Another company that is in the exploratory phase of speech-enabled technologies is Alias|Wavefront. "We have been tracking speech technology carefully and looking at places where speech might play a role in our products," says William Buxton, chief scientist at Alias|Wavefront. "For example, when we engineered Maya, by building its user interface on top of our MEL [Maya Embedded Language] scripting language, we consciously engineered it so that it would accommodate speech recognition as that technology evolved."

However, according to Buxton, one of the places where Alias|Wavefront believes speech has potential, and where it will most likely first appear in its products, does not involve speech recognition at all. Rather, it is in the form of what might be called multimedia voice mail.

"Current computer graphics software is pretty good at letting us create animations and models. But the area of greatest weakness has to do with tools to support what you do with these digital assets once they are created," Buxton says.
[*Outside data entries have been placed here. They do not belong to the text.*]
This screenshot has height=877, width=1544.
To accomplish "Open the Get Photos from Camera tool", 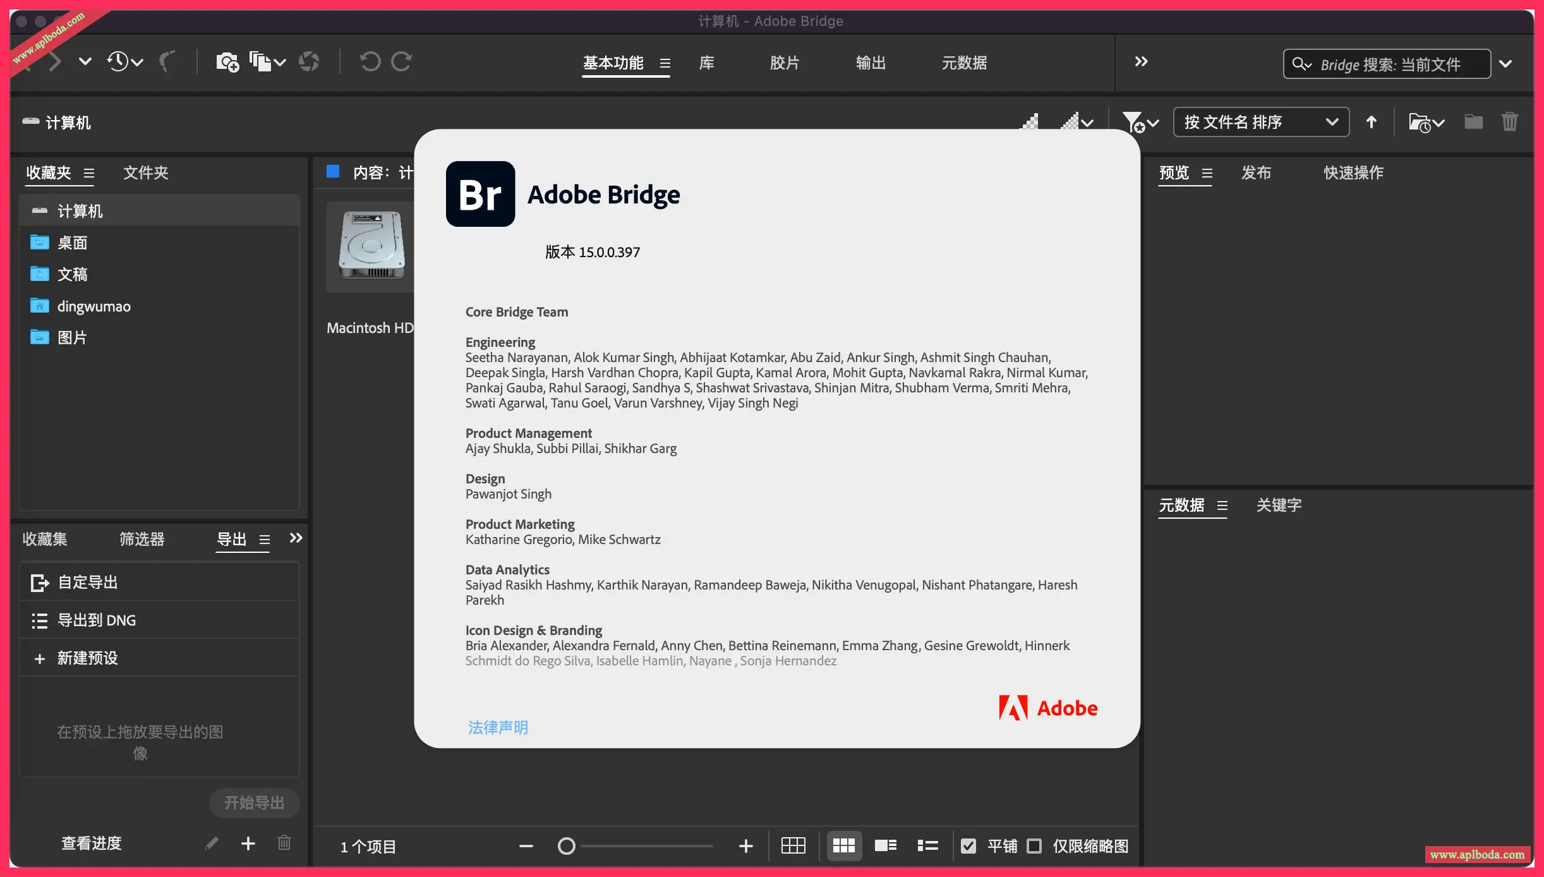I will coord(227,61).
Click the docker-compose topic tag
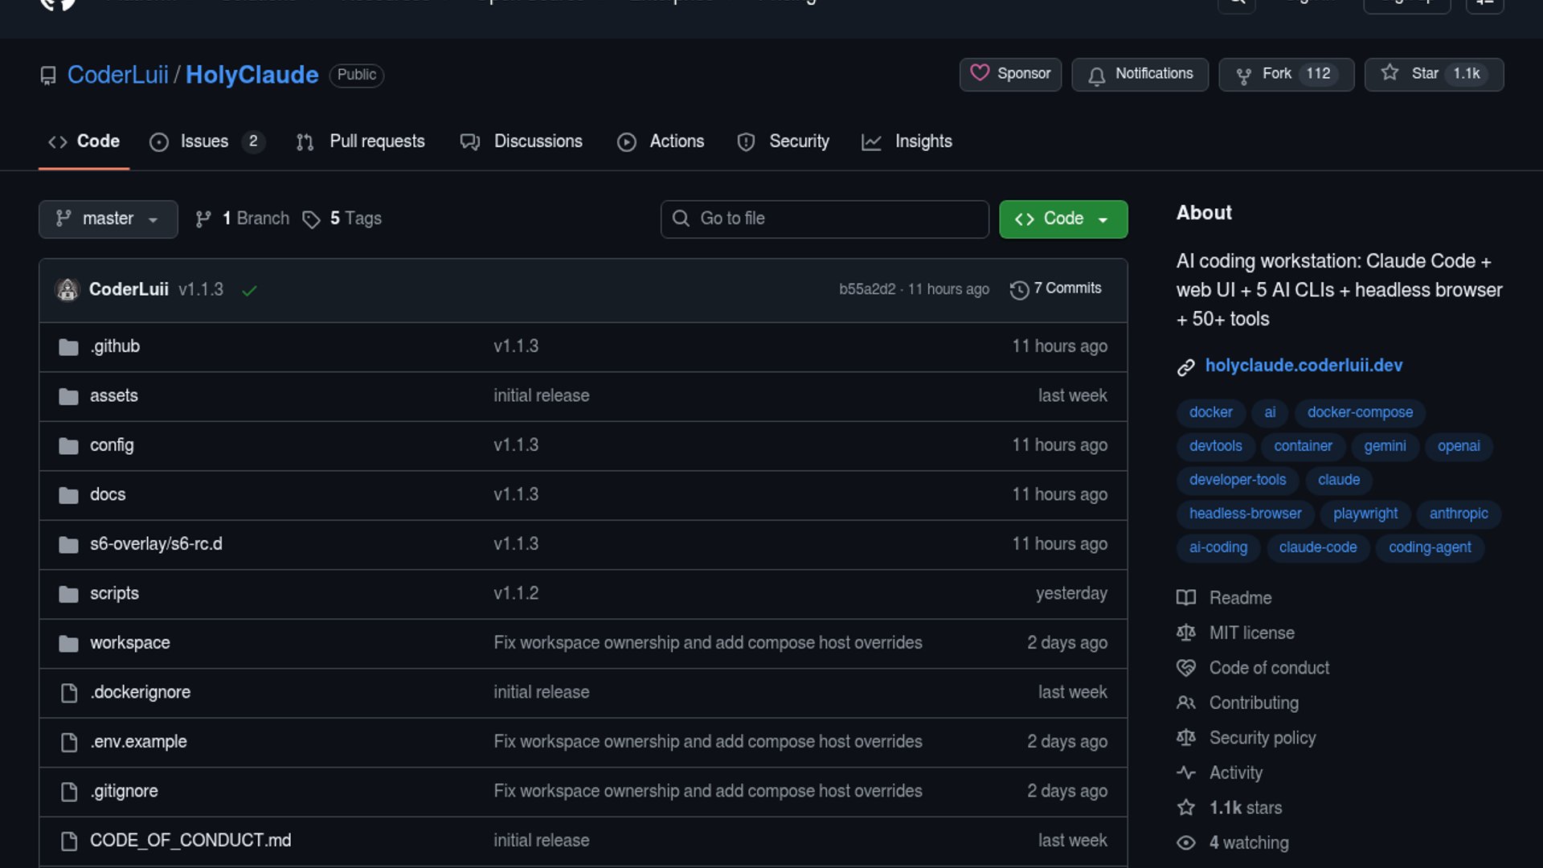 [1359, 412]
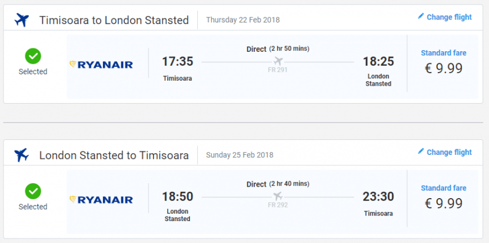Click the green Selected checkmark for Stansted departure

33,191
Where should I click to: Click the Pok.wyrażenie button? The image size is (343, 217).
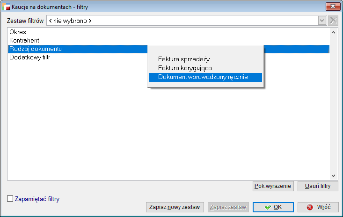click(273, 186)
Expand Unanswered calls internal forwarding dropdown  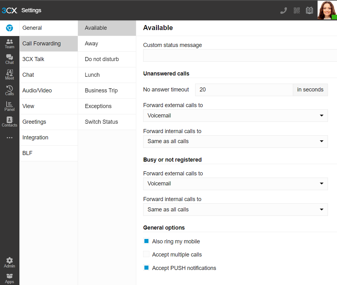tap(235, 142)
In particular, few tools effectively support the process of design reviews and approval, he says. "What we envision are systems that enable you to point at and mark up parts of a design or animation while speaking, and have the speech and gestures recorded in sync so that they can be preserved for later playback."

This kind of multimedia (speech, pointing, and marking) meta-document attached to 3D computer graphics would provide better communication about designs among designers, managers, and customers, Buxton explains. "The speech recognition is performed by the recipient of the message, rather than by a computer. And, as nearly all the research has shown, the real benefits accrue when the speech is combined with manual gestures."

It's too early to tell whether speech recognition will ultimately be part of an interface that also supports parallel input of gesture recognition and different types of manual input. However, the technology appears to be on its way toward fulfilling the promise of a more usable CAD interface.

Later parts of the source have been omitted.